Re: [DISCUSS] Questions about SQL MEASURE as an abstraction boundary

Julian Hyde Tue, 12 May 2026 23:45:34 -0700

Having worked with a few BI systems — including the MDX and Looker — I 
concluded that measures are the key concept.  Dimensions, hierarchies, and 
metadata like format-string and default sort order are useful but are secondary.

Recall that the relational model is an “algebra” for data. It contains a shape 
(the relation) that all data sets must conform to, and a set of operations for 
building queries (thereby deriving data sets from data sets). Importantly, it 
is closed: the output of a query has the shape of a relation, and therefore we 
can have views (and views on views on views).

To add measures, one approach is to define a new model — a new shape for data 
and new query operations. This is what MDX did, with cubes. The problem is that 
the model is not closed (the output of a query does not look exactly like a 
cube), and the query operations are not sufficient to build every possible 
cube. You need a modeling/mapping language separate from the query language. 
Also, MDX doesn’t possess essential operations, such as UNION and DELETE, that 
would let you do other data activities like ETL and transactions.

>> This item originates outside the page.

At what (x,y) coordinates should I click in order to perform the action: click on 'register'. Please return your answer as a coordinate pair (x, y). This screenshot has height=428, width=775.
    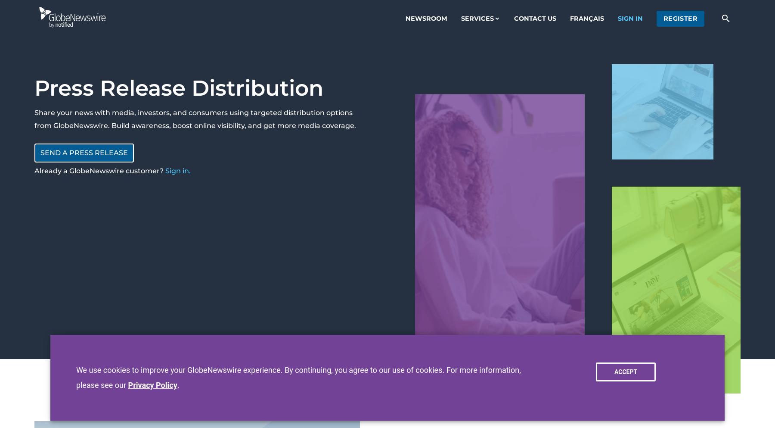
    Looking at the image, I should click on (680, 18).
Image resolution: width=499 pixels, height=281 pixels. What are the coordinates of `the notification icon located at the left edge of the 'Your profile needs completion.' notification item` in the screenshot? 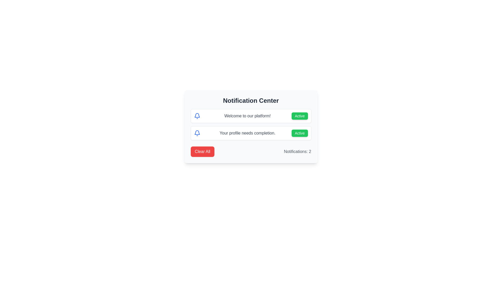 It's located at (197, 133).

Looker did something similar. Looker’s results look like tables, have a little 
extra metadata (such as format strings) but are sufficiently close to relations 
that they can be computed using a single SQL query, and can be used as input to 
ETL. But Looker’s query language is incomplete. It doesn’t allow you to create 
new measures, join in new tables, union results, or execute subqueries like IN 
or EXISTS.

So, my proposal in the “SQL with Measures” paper is to add SQL to the 
relational model. The basic data set is a relation that may be zero or more 
measures. The query language is SQL, plus some operators to define measures in 
queries and to execute calculations in a dimensional context. And it is closed 
— the input relations may have measures, and the output relations may have 
measures, and starting from a database (tables without measures) you can create 
views that have measures by writing queries and storing them as views. Just as 
in regular SQL, the views are not strictly necessary because you can use CTEs 
in your queries.

I don’t like the term "semantic layer” because I don’t know what “semantic” 
means and I don’t like the idea of an extra layer. If it is a layer separate 
and above the relational database, then it is a new query language, and if that 
language is not closed, then you can’t build views on views. Conversely, if the 
layer is just the ability to define and use measures in queries then it isn’t a 
layer at all. Once you’ve built your views, the resulting database is still a 
collection of relations (which may or may not have measures). You can build a 
bronze-silver-gold medallion architecture with layers of views, add another 
layer of views for access control, and keep on going for as many layers as you 
like. That’s the beauty of a closed modeling/query language.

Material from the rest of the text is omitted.